▶ [What you should do]:
Your answer must consist of exactly the lines below, starting with the line with "Open the three-dot options menu" and going on through the line with "You are a GUI", and nothing else.

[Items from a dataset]
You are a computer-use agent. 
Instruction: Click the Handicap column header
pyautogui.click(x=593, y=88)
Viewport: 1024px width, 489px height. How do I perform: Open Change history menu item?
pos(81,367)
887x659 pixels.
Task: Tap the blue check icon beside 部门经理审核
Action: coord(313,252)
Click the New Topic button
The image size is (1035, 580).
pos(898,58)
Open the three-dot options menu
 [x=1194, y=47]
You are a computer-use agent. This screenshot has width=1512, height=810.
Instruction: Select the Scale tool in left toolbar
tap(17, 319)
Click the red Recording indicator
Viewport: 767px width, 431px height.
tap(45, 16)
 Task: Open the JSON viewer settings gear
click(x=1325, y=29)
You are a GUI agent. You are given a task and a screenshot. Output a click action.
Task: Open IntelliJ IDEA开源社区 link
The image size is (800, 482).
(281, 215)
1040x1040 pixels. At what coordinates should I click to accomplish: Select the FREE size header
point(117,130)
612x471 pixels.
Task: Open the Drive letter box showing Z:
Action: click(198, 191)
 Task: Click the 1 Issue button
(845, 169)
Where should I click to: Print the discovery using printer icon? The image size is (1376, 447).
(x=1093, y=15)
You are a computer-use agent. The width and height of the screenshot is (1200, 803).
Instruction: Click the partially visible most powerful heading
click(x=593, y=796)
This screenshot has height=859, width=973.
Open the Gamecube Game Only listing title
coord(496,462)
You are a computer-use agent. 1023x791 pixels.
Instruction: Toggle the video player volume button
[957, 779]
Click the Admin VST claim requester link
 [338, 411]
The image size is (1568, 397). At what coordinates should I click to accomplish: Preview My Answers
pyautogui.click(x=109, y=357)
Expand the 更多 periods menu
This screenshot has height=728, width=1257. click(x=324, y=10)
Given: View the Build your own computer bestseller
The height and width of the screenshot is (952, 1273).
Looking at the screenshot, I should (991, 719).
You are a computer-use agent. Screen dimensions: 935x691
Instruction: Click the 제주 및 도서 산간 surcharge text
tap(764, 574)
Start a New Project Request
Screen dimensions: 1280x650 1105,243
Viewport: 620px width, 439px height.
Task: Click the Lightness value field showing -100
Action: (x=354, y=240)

▶ [Answer]:
Open the three-dot options menu
 [x=1194, y=47]
You are a computer-use agent. This screenshot has width=1512, height=810.
Instruction: Select the Scale tool in left toolbar
tap(17, 319)
Click the red Recording indicator
Viewport: 767px width, 431px height.
tap(45, 16)
 Task: Open the JSON viewer settings gear
click(x=1325, y=29)
You are a GUI agent. You are given a task and a screenshot. Output a click action.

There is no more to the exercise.